G.F. Maywald and R.W. Sutherst
CSIRO Division of Entomology,
Long Pocket Laboratories,
Indooroopilly, Brisbane, QLD.
Many organisms have not yet reached their potential distribution around the globe. As international trade and tourism increase, the risk of transferring pests and diseases demands ever greater vigilance from quarantine authorities. Artificial introductions of beneficial species are also being used more widely in the biological control of weeds and other pest species. It is possible to predict new areas which a species could colonise by matching the climates of its current distribution with potential areas at risk. In addition, the predicted 'Greenhouse effect' could change the distribution of insects and other organisms.
Early responses to the entry of pest organisms require rapid access to information on their likely ability to survive. After a pest has been found to have been introduced, quarantine measures to prevent its establishment and spread must be put into place rapidly. However, these measures can be expensive and inconvenient. If it is known with some certainty that the introduced organism is unable to survive, or propagate economically damaging populations in the affected location, these expenses can be avoided.
In an earlier paper , we described a computer program, CLIMEX, that produces rapid assessments of climatic suitability of given locations for any nominated species of plant or poikilothermic animal. The program uses a climatic database, and parameters describing the response of individual species to temperature and moisture, to generate an index describing the suitability of any location for permanent colonization by that species. Information in this form is readily interpretable by decision makers.

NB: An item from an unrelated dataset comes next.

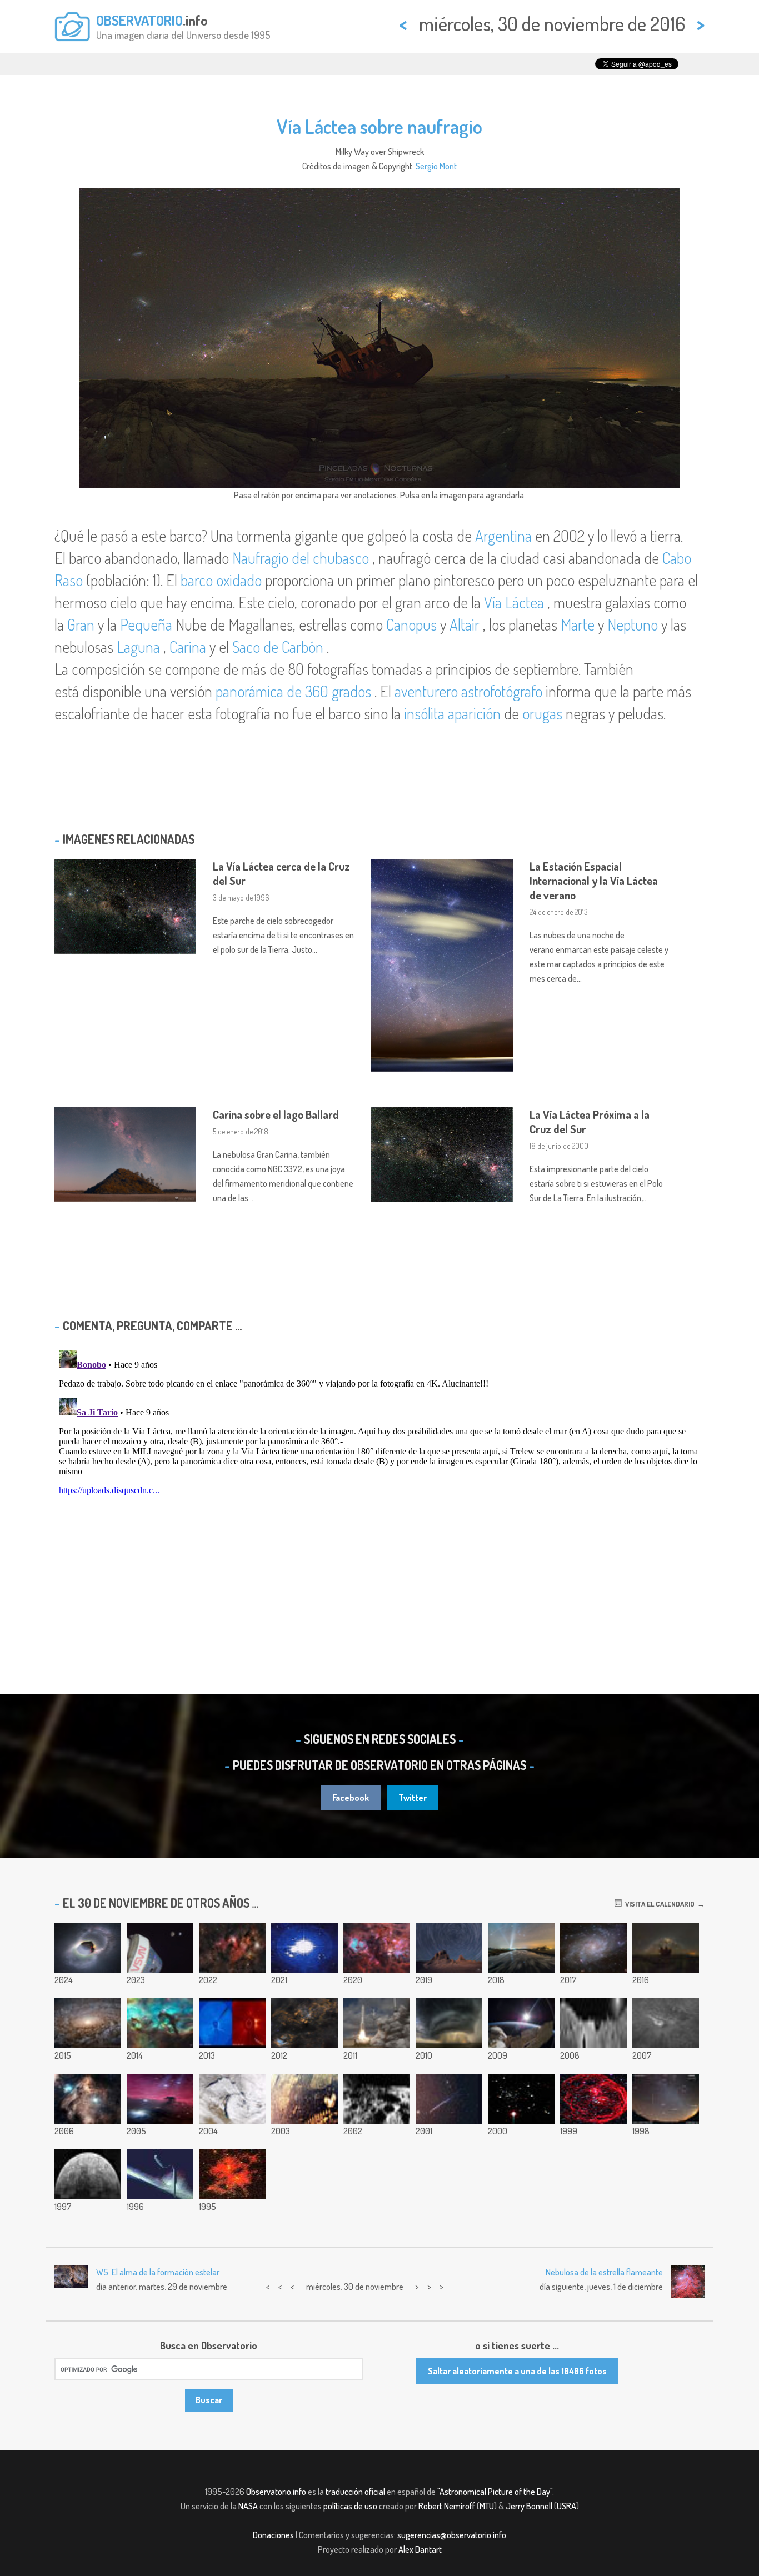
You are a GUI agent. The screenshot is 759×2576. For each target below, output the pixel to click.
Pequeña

Since CLIMEX was first described, it has been considerably enhanced in several areas. A major recent enhancement was the addition of a facility to allow adjustments to the meteorological data to facilitate the exploration of possible changes in distributions due to various scenarios arising from the conjectured 'Greenhouse effect'. In addition, two further functions have been added. These are firstly, a function to search the CLIMEX database for locations with climates similar to that of a nominated location's climate, and secondly, the ability to perform simple database management functions on the climatic data files. A version of CLIMEX is now available that can run on small IBM or compatible personal computers, operated by an attractive 'Menu-driven' interface.
Presentation of CLIMEX results has been enhanced by an option that produces a report, with some interpretation of indices, and integrated seasonal graphs and maps. As well as this, the indices can be produced in a format suitable for interfacing with ExperTik, an expert system for application to cattle tick (Boophilus microplus) problems . Some of these improvements are summarised below and a full description is provided in .
CLIMEX is based on the concept that biological populations in most environments experience two seasons in the course of a year. One of these is favourable to the growth of the population, while the other is unfavourable and may jeopardize its survival.
A 'Growth Index', similar to that developed by Fitzpatrick and Nix , is used to describe the potential of the population to increase during the favourable season. This index, calculated weekly, is a product of temperature (TI), moisture (MI) and daylength (DI) indices, all of which are scaled between 0 and 1. Parameter values are optimised for each variable.
The probability of survival through the unfavourable season is described by four annual 'Stress Indices', which model the response of the organism to cold (CS), hot (HS), dry (DS) and wet (WS) conditions. An additional 4 parameters allow modelling of species, whose response is dependent on interactions between extremes of temperature and moisture. For example, an animal may not tolerate very wet and cold conditions, while similar levels of either wet or cold on their own may have much less effect on survival. The effect of these interactions is added to the corresponding stress indices.
The weekly growth indices are summed and scaled between 0 and 100 to give an annual Growth Index (GI). This index is then combined with each of the stress indices as shown below to obtain the 'Ecoclimatic Index', EI.
EI = GI x (1-CS) x (1-HS) x (1-DS) x (1-WS)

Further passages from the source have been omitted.